The structure of the paper is as follows: Section 2 describes the area of study which is the Val d’Agri catchment in the Basilicata region in the south of Italy, a complex, prevalently mountainous, territory in the Mediterranean basin, highly subjected to hydrological and geological risk such as floods and landslides. Section 3 highlights the implemented KALM-HD meteorological model with its main features and setup schemes and the observed measurements coming from the six weather stations installed in the southern Apennine region. The main results and discussion about the performance of the meteorological model in comparison with the observed data are illustrated in Section 4 with a detailed analysis of temperature, precipitation, and wind variables.

2. Area of the Study

2.1. The Val d’Agri Area, Basilicata Region (Southern Italy)

The Basilicata region is placed in the south of the Italian peninsula with two accesses to the sea (Figure 1): the Tyrrhenian on the west and the Ionian on the east. This geographical situation influences its climate. On one side, there is the continental element, which dominates the high pressure, determining hot dry summers and severe dry winters; on the other side, the Mediterranean sea influences the Basilicata west coast with humid weather in almost all seasons. As a whole, the sequence of seasons resembles a very irregular succession of cyclones and anticyclones, explaining a sort of its unpredictability and strong weather contrasts over the years. Thus, all districts in this region are affected by this meteorological instability.

Moreover, Basilicata is experiencing a growing number of multiday extreme weather situations [25] and, it is also known for the highest frequency of extreme hydrological and geological events [26]. For these reasons, it is one of the Italian regions most prone to hydrogeological hazard, in which nearly 50% of the towns are classified as exposed at high risk of landslides or floods [2729], due to its geological characteristics and dynamics of precipitation, which produce extensive damages to regional urban areas and infrastructures [30]. From historical analyses [31], it is emerged that about 80% of the considered events occur after precipitation with a duration from 1 to 6 days of which about 60% is between 2 and 3 days, with a range of average precipitation intensity between 0.5 mm/h and 3.5 mm/h; the remaining 20% concerns events lasting up to 15 days. Furthermore, about 60% of the landslides were triggered by rain events with return periods of less than 5 years (in particular, more than 30% of them have less than 2 years), while events with a return period greater than 20 years represent about 25%.

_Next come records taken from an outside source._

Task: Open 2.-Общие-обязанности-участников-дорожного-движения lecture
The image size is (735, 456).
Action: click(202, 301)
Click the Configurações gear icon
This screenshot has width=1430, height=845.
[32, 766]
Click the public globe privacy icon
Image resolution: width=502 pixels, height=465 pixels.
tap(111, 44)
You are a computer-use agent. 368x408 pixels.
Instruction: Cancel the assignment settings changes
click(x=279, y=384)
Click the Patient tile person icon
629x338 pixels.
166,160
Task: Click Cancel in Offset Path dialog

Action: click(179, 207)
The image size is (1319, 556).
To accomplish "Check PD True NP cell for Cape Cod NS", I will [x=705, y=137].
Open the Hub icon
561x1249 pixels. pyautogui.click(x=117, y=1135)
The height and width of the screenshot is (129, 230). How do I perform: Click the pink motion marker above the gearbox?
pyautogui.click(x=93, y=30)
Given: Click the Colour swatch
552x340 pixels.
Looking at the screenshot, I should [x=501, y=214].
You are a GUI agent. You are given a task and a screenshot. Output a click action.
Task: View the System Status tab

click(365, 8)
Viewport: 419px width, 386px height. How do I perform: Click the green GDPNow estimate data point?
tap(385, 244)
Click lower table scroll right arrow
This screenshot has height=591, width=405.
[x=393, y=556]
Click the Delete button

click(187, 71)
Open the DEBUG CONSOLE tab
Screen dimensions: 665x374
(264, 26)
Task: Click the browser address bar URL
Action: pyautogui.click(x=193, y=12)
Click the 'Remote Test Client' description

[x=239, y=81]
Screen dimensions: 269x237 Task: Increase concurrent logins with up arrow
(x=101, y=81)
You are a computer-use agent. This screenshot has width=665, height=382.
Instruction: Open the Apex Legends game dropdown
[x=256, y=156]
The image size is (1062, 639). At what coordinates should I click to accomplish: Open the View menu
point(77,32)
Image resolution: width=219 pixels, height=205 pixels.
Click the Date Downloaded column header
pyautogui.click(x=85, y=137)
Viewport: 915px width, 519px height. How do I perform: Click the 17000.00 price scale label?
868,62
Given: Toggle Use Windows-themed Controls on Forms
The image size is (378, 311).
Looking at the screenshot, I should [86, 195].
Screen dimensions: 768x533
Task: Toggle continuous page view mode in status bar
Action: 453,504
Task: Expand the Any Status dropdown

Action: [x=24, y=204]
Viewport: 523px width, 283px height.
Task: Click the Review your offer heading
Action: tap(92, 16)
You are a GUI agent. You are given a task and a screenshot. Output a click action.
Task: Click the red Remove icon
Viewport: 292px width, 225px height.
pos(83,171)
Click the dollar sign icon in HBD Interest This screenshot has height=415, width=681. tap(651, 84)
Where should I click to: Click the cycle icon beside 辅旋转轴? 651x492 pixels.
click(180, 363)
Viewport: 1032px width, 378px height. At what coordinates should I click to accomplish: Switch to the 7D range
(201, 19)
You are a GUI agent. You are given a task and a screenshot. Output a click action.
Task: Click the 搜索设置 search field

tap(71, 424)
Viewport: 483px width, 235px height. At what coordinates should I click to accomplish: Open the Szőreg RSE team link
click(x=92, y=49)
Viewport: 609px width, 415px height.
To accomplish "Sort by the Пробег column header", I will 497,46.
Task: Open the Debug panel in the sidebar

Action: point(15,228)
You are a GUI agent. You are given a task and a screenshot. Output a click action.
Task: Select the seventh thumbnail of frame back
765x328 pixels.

In this context, the Val d’Agri area matches all the mentioned characteristics in terms of hydrological and geological hazards in accordance with other studies in the Mediterranean basin [32, 33]. Numerous active landslides are present in this territory, and the above-cited past analyses also demonstrate the importance of observations to measure the rainfall intensity and duration. For this reason, further weather stations have been installed over this area of study to collect data where other near-surface measurements are less available. These measurements are compared to temperature, precipitation, and wind forecasts, daily produced by the KALM-HD model.

3. Materials and Methods

A project aimed to implement an early warning system (EWS) for geohazards has been developed by the ENI company, following the need to support the integrity management of oil and gas pipelines and to plan and manage possible criticalities along the assets in a region strongly affected by several hydrological and geological facts. The EWS is capable of forecasting potential hydrological and geological risks related to natural events (e.g., flooding and slope instability) with a particular focus on possible landslides, triggered or reactivated by local weather occurrences. In this context, meteorological observations and forecasts turn out to be fundamental components of data integration in the implemented system as shown in Figure 2.

However, to ensure high reliability of weather forecasts in the implemented EWS, a deep analysis is necessary to assess its performance before being fully active. Comparisons between weather station data and the KALM-HD meteorological forecasts for temperature, precipitation, and wind have been executed between December 1st, 2018, and November 30th, 2020. As proposed by Giunta et al., [34], in order to calculate the model performance, common skill scores from the scientific literature are used: the mean error (ME), the mean absolute error (MAE), the root mean square error (RMSE), the determination coefficient R2, and the Nash-Sutcliffe (NS) index [3537].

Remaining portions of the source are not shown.